In this case, you’d need an egress gateway or dedicated proxy to handle egress traffic. What is nice is that this proxy would contain a trimmed-down list with you outlining which external services you need to connect to, without the bloated configuration issue mentioned earlier or needing to use the Sidecar resources, or networking.istio.io/exportTo
annotation in your destination service to trim the unnecessary configurations.
Ambient Sidecar-Less is Great, What about Sidecars?
Sidecars will not be going away soon - you can continue to use sidecars as you feel comfortable, or simply because you already have obtained all the required approvals from your security team. Even as ambient sidecar-less matures, I expect that sidecar will continue to play a significant role in the following use cases:
-
Source service requires specific client-side configuration
With destination service only waypoint, waypoint is acting like a gateway for the destination service(s), where the waypoint proxy implements the traffic management and policy enforcement functions. This also means all source services share the same enforcements, lacking the ability to configure specific client-side configuration overrides. In Istio’s VirtualService resource, you can use sourceLabels to configure fault injection or retry or timeout override that is specific to a given source; for example, adding HTTP fault injection only for client pods with label `env: prod`.
What if your specific source service wants to perform client overwrites on retry/timeout/fault injection/load balancer configurations? You can use sidecars where it offers the granular configuration override for each client so that your client doesn’t need to use the defaults provided by the destination service.

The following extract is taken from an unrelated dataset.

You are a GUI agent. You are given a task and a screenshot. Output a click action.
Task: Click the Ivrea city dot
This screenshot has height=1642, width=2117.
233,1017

Figure 6: Source1 using a sidecar for its configuration overrides
-
Destination service requires destination workload-specific policies
Waypoint proxy is designed per service account or per namespace; what if you need a more granular configuration than a service account for services sharing the same service account? For example, you need specific Telemetry or WasmPlugin or RequestAuthentication or EnvoyFilter configuration for the Destination1 service, but not for the Destination 2 service, when they both share the same service account. You can continue to use sidecars when you need a specific destination service configuration that is more granular than a per service account. Alternatively, instead of running with a sidecar proxy, you could create a dedicated waypoint proxy for destination 1 with its own service account.

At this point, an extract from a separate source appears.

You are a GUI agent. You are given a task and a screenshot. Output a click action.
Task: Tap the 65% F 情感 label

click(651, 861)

Figure 7: Destination service-specific policy is enforced on Destination 1 service using sidecars
-
Sidecar and sidecar-less can co-exist and interop
A starting boundary for sidecar vs sidecar-less is at namespace level, where you define one or more specific namespaces to be sidecar-less via the istio.io/dataplane-mode=ambient namespace label. When the sidecar injection label co-exists with the ambient sidecar-less label on the namespace, the sidecar injection label always wins. This design ensures you can easily migrate from sidecar to sidecar-less, or from sidecar-less to sidecar based on your specific business requirements.

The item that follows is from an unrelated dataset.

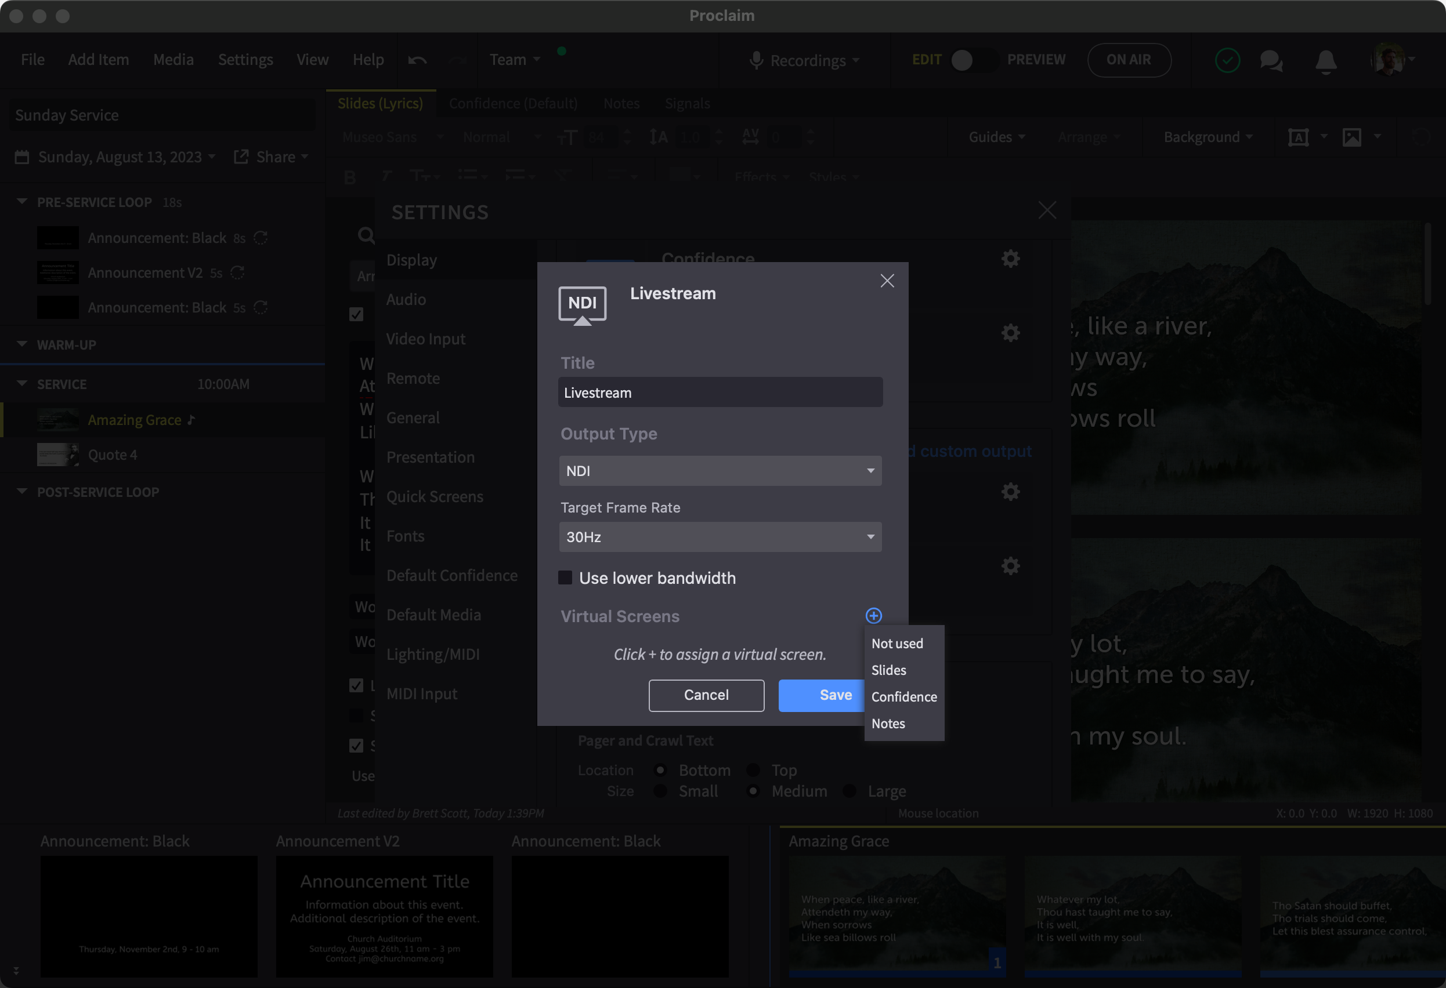Click the NDI output icon in dialog
Viewport: 1446px width, 988px height.
coord(582,305)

The Future of Istio Ambient Mesh
A lot of exciting stuff is happening in the Istio community for ambient mesh. The ambient mesh has graduated out of the experimental branch and merged into the upstream main branch so that it can be easily installed with the upcoming Istio 1.18 or newer release. We are continuing to evolve ambient mesh to improve its performance, scalability, and debuggability, just as the above updates of Rust-based ztunnel and destination service-only waypoint proxy show. As the community works towards making ambient mesh production ready as the default in Istio, we invite you to be part of the journey, with your feedback or contribution to help shape the ambient mesh, in the ambient channel on the Istio Slack or GitHub.